Our tour had taken us full circle and left us full of new knowledge, so we decided to do some more lowbrow entertainment.  Our GO Card was good for inspiration, so we took a walk through Ripley’s Believe It or Not Museum and Madame Tussaud’s Waxworks.

In need of (late) lunch and being in prime position at the Fisherman’s Wharf, we used our GO Cards to get tickets to the 2 Bridge Cruise (which would take a couple of hours to leisurely cruise to Golden Gate Bridge and then circle back to Bay Bridge) and then grabbed a traditional clam chowder in sourdough bread bowl for our trip. Living the life indeed!

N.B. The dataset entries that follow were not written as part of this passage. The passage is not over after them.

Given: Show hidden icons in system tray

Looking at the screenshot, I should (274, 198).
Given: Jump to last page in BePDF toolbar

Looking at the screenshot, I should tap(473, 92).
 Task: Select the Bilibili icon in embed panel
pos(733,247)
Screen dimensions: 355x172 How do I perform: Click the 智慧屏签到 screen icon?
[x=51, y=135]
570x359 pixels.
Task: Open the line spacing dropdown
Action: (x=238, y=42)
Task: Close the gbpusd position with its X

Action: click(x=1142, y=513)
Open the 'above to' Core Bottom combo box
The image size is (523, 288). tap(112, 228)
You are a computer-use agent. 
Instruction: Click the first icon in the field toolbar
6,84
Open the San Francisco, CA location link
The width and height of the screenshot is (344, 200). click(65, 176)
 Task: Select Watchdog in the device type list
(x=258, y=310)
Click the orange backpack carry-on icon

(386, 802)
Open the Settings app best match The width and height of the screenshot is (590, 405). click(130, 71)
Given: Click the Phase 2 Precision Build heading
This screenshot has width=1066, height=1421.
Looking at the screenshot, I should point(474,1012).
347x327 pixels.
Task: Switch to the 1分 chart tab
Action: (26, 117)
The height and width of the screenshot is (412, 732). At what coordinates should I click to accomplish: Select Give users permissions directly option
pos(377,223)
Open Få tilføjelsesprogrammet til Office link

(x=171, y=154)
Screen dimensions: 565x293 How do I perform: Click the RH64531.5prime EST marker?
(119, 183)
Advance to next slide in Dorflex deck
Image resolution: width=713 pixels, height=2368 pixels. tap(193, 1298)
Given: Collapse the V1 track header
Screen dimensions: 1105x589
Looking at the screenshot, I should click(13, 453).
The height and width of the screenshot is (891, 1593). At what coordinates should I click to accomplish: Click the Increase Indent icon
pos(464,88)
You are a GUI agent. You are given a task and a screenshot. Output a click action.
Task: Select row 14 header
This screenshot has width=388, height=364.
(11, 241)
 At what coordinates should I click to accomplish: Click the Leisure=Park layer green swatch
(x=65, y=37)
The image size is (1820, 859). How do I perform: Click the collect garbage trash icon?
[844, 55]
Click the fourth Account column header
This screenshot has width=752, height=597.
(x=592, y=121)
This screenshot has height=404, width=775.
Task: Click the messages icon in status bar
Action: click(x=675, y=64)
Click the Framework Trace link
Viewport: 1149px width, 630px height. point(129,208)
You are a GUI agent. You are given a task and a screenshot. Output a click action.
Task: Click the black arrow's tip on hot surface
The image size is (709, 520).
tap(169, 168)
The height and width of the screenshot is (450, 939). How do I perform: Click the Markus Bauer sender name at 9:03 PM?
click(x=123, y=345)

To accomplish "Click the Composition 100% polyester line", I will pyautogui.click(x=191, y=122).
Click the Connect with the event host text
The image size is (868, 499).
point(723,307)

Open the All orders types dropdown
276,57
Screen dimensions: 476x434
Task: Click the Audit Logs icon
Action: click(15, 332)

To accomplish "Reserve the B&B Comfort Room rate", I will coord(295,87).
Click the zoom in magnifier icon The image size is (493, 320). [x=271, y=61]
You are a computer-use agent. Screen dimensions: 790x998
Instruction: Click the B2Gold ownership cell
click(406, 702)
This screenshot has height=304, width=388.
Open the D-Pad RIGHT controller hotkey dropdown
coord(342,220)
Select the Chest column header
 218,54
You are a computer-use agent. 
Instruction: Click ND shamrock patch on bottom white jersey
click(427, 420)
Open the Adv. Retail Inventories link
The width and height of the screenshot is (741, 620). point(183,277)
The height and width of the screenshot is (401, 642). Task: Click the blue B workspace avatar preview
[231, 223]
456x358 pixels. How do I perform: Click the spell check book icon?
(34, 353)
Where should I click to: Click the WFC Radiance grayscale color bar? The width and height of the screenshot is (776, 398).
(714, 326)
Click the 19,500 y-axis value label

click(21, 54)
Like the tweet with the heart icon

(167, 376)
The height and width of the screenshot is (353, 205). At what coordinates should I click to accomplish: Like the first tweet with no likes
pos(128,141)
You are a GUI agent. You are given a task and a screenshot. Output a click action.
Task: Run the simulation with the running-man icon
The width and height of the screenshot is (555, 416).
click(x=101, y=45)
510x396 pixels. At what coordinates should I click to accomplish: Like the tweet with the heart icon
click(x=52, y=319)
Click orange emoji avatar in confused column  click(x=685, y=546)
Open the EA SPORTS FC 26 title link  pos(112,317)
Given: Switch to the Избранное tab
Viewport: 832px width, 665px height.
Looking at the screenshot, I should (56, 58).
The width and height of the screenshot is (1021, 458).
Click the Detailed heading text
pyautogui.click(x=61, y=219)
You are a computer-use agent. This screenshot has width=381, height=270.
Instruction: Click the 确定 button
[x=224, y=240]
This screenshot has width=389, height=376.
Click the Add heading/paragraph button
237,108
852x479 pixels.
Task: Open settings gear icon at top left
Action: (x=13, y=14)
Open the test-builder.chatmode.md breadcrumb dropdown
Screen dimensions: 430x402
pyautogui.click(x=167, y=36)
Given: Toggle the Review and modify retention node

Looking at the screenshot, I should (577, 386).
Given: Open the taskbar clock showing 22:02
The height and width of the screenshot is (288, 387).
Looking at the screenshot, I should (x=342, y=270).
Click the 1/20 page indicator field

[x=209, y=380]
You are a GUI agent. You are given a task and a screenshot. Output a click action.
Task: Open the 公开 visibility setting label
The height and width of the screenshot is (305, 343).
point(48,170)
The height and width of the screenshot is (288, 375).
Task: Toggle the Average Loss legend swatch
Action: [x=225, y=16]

Back on the Wharf, we were spoilt for sundowner options. Joe’s Crabshack won our favour, thanks to their $3 draught offer. It was a fine and festive spot and we learned more than we needed to about a total stranger who was sitting opposite us at the bar and talking the ear off her boyfriend’s friends that she’d obviously just been introduced to. They looked a bit trapped so probably needed the $3 beers more than us… and who knows how long the poor things had to stay there for after we left!

Now with a solid footing on the city layout, we’d masterfully chosen a Groupon offer for dinner in North Beach, the heart of the Italian District and our home turf. Minutes later we were at Pantarei sipping on Chianti and waiting on our Lasagne and Carbonara.

It was nice, but we have had better. I am a bit spoilt with the real Italian cooking I get at the office all the time!

Tuesday’s plan was simple but rather ambitious: cycle over the Golden Gate Bridge.

We got our 1-day bike hire from Blazing Saddles off the Wharf and were soon fitted with helmets and receiving our briefing in the dispatch area.

The briefing was a little brief for my liking and as we were walking our bikes down the hill to the Wharf (as one is legally obliged to, not being able to ride on the pavements), I wondered how Angela Lansbury could be so nonchalant in the opening intro to Murder She Wrote, riding along on her bicycle, trrrrringing her bell with not a care in the world when bicycles are, to be frank, terrifying. It’s hard to believe that none of her episodes featured a cyclist being sideswiped into Cabot Cove by a mystery car. Or a careless cyclist causing one of her whodunnits for that matter.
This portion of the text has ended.